Data section:
:::::

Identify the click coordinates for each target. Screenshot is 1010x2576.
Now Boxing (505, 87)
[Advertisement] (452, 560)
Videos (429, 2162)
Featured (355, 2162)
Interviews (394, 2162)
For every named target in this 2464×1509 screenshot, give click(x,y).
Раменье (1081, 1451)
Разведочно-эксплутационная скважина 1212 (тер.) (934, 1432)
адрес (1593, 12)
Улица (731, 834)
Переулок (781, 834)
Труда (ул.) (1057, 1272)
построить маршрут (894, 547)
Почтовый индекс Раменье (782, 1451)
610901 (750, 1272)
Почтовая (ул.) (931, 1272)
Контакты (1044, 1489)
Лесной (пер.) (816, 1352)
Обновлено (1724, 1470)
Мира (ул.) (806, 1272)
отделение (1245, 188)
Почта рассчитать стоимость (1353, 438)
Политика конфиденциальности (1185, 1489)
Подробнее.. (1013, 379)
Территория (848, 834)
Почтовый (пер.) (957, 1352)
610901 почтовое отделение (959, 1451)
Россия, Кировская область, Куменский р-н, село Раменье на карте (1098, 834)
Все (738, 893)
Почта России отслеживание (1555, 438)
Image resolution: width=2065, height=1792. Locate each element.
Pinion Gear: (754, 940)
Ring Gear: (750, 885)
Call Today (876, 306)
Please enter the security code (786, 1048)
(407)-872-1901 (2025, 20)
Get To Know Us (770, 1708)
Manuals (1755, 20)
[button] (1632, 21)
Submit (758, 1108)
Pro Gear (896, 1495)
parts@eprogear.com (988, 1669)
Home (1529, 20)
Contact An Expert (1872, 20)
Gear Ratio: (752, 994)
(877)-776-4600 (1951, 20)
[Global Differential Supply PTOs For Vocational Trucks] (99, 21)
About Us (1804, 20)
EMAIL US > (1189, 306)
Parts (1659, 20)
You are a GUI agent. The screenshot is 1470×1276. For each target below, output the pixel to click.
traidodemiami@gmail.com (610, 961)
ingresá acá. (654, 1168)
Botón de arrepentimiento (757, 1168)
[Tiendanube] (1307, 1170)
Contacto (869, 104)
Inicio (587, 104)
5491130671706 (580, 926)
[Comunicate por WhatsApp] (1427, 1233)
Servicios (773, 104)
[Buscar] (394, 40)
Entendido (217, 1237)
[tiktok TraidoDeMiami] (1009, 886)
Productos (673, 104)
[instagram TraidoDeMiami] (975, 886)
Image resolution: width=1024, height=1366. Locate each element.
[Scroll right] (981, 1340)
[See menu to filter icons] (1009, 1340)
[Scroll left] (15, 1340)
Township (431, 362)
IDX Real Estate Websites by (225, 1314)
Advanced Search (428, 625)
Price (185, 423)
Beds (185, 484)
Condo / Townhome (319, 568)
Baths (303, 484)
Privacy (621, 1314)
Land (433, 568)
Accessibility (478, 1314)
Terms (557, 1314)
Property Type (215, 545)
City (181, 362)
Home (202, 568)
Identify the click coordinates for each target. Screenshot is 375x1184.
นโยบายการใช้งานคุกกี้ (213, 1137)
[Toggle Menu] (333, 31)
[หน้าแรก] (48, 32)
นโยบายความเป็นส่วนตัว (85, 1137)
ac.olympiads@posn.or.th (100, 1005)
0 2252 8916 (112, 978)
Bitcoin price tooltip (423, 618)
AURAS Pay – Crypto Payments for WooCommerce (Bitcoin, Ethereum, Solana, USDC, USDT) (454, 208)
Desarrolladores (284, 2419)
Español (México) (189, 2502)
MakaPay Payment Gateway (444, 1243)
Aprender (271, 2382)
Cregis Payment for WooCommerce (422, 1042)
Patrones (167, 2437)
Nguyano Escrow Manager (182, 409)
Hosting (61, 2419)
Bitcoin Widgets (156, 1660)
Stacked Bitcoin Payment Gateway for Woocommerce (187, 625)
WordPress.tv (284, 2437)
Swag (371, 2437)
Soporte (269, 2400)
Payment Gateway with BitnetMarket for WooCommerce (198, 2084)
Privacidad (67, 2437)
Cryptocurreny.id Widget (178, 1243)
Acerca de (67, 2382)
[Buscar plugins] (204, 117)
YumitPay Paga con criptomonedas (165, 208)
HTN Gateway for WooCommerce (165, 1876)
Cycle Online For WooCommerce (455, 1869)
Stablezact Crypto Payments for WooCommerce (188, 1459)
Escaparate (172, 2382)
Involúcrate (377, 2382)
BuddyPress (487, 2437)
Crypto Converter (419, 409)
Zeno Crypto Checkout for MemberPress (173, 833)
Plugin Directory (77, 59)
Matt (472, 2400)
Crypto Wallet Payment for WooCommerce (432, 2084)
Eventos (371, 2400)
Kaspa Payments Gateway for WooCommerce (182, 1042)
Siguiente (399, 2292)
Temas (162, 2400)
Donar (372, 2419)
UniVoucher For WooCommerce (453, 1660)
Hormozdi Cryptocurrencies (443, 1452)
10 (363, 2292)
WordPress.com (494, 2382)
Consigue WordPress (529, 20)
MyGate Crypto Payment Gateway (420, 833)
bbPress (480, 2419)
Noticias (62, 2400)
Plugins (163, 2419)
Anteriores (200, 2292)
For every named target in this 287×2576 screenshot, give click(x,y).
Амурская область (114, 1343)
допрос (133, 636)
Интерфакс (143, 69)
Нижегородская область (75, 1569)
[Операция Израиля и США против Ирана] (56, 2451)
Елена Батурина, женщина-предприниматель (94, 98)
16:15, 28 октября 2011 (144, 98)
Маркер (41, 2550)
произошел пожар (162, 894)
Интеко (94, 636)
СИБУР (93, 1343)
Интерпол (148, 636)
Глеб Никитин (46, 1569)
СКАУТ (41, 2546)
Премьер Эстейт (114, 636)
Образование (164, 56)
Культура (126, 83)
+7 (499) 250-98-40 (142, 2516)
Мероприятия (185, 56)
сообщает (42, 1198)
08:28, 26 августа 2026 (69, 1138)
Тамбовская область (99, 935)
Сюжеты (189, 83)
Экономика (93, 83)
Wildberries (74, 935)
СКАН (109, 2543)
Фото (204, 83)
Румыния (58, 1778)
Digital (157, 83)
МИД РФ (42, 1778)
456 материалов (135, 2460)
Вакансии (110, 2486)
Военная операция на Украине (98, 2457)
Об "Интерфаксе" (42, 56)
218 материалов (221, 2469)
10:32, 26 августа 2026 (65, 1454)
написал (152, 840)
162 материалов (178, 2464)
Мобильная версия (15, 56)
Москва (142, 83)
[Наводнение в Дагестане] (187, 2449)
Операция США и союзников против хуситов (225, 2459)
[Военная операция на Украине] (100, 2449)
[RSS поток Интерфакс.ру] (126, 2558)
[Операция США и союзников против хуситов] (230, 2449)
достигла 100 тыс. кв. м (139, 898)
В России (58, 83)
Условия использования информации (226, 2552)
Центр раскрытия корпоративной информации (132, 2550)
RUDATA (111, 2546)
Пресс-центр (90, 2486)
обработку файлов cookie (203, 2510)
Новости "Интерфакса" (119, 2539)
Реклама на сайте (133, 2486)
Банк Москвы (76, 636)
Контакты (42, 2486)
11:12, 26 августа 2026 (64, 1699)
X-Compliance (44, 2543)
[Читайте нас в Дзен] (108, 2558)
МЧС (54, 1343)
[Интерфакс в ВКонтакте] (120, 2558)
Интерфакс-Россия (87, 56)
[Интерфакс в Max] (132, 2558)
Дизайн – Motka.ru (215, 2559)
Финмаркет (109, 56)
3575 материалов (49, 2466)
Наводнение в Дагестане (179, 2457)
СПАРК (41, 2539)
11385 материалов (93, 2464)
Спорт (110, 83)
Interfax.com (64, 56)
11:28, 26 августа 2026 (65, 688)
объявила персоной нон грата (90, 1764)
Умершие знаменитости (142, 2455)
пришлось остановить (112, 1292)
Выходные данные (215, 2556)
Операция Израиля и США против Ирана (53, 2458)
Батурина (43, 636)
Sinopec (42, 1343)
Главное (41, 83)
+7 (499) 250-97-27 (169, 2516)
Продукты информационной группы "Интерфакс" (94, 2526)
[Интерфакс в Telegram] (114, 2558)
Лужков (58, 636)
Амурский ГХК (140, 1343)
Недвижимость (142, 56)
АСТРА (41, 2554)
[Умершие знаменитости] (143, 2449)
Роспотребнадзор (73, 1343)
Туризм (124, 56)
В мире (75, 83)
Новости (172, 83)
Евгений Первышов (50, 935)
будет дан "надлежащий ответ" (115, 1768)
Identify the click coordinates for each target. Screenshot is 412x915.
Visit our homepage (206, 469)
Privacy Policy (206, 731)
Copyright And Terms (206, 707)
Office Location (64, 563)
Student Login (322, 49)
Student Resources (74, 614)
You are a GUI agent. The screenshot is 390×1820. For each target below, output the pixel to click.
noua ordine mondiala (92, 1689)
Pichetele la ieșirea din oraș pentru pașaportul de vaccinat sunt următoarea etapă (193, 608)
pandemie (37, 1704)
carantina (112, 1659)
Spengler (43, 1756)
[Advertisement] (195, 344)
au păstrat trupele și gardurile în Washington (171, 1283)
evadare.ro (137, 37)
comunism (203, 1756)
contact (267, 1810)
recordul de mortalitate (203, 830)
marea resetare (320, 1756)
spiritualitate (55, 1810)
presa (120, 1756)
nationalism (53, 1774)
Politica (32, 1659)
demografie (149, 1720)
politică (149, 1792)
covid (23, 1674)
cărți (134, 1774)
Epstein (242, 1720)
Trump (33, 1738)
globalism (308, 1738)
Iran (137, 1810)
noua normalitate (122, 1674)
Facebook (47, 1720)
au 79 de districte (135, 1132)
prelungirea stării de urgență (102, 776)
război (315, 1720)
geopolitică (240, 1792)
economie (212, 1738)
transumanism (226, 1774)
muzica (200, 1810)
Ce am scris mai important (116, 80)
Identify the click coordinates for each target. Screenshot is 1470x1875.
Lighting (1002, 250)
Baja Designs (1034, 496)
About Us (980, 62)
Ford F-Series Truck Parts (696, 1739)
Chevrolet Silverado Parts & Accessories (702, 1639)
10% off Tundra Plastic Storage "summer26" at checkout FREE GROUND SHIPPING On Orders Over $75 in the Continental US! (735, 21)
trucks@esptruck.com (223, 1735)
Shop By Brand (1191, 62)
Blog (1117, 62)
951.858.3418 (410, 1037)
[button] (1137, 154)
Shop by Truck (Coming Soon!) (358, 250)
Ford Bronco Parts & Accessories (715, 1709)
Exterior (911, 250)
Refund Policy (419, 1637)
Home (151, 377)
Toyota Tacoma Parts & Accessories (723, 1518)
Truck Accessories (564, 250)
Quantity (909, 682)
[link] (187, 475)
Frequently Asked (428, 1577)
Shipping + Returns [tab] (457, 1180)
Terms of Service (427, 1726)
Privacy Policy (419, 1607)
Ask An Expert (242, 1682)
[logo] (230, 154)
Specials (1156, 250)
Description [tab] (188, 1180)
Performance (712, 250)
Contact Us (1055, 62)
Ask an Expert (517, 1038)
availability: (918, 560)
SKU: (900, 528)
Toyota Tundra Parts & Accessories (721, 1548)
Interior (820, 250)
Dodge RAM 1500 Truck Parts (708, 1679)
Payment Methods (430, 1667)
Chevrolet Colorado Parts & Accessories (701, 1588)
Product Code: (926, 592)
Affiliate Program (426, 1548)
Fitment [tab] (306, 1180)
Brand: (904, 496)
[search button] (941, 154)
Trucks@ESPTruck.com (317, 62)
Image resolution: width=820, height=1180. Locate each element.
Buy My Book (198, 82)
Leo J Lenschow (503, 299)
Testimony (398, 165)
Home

:::::

Aim of the task: Beginning at the line with "Iran (137, 1810)" and ending at the line with "Chevrolet Silverado Parts", reproduce each line of the data above exactly, and add no other lines.

Problem solution:
Iran (137, 1810)
noua normalitate (122, 1674)
Facebook (47, 1720)
au 79 de districte (135, 1132)
prelungirea stării de urgență (102, 776)
război (315, 1720)
geopolitică (240, 1792)
economie (212, 1738)
transumanism (226, 1774)
muzica (200, 1810)
Ce am scris mai important (116, 80)
Identify the click coordinates for each target. Screenshot is 1470x1875.
Lighting (1002, 250)
Baja Designs (1034, 496)
About Us (980, 62)
Ford F-Series Truck Parts (696, 1739)
Chevrolet Silverado Parts & Accessories (702, 1639)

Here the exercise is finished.